Top of Given entries

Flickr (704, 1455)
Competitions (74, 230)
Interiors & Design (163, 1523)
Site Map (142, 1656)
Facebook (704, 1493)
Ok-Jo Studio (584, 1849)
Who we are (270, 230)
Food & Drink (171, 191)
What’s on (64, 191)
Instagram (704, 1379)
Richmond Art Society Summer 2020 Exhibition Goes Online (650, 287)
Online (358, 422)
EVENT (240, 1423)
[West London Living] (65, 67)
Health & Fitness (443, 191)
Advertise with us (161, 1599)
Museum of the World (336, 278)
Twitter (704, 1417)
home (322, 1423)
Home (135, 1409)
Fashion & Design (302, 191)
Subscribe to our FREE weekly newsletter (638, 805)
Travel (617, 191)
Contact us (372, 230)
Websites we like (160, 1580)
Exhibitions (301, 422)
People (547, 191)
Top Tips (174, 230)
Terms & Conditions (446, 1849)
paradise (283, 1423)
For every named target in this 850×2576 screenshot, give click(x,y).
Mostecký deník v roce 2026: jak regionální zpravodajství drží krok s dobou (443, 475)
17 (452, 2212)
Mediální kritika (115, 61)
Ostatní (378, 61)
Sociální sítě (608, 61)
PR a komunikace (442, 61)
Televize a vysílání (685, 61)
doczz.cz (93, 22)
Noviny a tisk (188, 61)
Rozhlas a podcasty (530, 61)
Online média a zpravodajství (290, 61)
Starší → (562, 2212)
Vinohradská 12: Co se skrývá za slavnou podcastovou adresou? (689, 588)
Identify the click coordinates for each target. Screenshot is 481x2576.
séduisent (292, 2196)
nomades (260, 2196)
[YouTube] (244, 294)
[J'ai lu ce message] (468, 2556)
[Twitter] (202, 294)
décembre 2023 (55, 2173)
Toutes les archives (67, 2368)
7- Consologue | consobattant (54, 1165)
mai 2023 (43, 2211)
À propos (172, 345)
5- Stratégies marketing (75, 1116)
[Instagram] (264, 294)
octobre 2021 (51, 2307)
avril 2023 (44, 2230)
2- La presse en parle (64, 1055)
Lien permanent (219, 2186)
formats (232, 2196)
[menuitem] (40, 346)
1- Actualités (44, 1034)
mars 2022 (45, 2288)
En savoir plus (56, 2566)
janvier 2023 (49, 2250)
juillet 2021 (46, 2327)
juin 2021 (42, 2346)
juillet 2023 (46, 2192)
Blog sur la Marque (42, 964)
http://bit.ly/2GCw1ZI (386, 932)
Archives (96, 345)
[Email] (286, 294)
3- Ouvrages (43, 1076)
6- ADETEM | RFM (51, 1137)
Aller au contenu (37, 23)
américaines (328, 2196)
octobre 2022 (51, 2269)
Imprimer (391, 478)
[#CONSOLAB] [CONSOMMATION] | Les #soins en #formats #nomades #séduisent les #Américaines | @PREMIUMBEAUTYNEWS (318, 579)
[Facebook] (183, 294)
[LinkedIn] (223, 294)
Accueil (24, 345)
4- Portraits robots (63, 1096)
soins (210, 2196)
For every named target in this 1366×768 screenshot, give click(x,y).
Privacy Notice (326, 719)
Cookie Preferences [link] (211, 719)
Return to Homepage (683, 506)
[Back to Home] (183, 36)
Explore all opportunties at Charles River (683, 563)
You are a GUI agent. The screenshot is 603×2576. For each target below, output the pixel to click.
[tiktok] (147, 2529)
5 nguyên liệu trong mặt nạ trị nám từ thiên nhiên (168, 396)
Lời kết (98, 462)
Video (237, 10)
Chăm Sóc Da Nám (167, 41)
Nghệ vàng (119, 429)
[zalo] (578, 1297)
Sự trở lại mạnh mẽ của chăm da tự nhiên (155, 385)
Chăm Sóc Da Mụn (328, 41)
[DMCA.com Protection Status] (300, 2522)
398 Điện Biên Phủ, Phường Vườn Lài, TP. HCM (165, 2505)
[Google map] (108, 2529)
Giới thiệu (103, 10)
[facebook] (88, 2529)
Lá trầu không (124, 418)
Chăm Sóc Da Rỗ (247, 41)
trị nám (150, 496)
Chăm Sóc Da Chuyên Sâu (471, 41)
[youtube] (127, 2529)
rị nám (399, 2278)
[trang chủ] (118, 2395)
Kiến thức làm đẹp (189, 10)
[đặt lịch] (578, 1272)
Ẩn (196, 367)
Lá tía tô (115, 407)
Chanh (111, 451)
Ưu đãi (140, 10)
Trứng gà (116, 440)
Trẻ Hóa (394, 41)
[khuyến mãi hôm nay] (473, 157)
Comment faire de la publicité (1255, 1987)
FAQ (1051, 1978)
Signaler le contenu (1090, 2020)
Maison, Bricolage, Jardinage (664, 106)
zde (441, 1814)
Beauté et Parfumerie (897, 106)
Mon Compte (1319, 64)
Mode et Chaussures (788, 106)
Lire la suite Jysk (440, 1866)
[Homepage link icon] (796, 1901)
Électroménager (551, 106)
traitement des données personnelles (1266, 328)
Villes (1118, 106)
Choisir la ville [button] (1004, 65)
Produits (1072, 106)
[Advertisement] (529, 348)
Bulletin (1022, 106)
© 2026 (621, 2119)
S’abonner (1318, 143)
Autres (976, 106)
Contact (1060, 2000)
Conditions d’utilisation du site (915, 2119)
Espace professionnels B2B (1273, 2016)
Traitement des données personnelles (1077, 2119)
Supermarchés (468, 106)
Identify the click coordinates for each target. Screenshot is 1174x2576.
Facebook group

Bottom of Given entries

Work request —
Return a copy of each line in the entries that carries the string "target".

Answer area —
For every named target in this 850×2576 screenshot, give click(x,y).
Identify the click coordinates for each target. Screenshot is 481x2576.
For every named target in this 1366×768 screenshot, give click(x,y).
You are a GUI agent. The screenshot is 603×2576. For each target below, output the pixel to click.
Identify the click coordinates for each target. Screenshot is 1174x2576.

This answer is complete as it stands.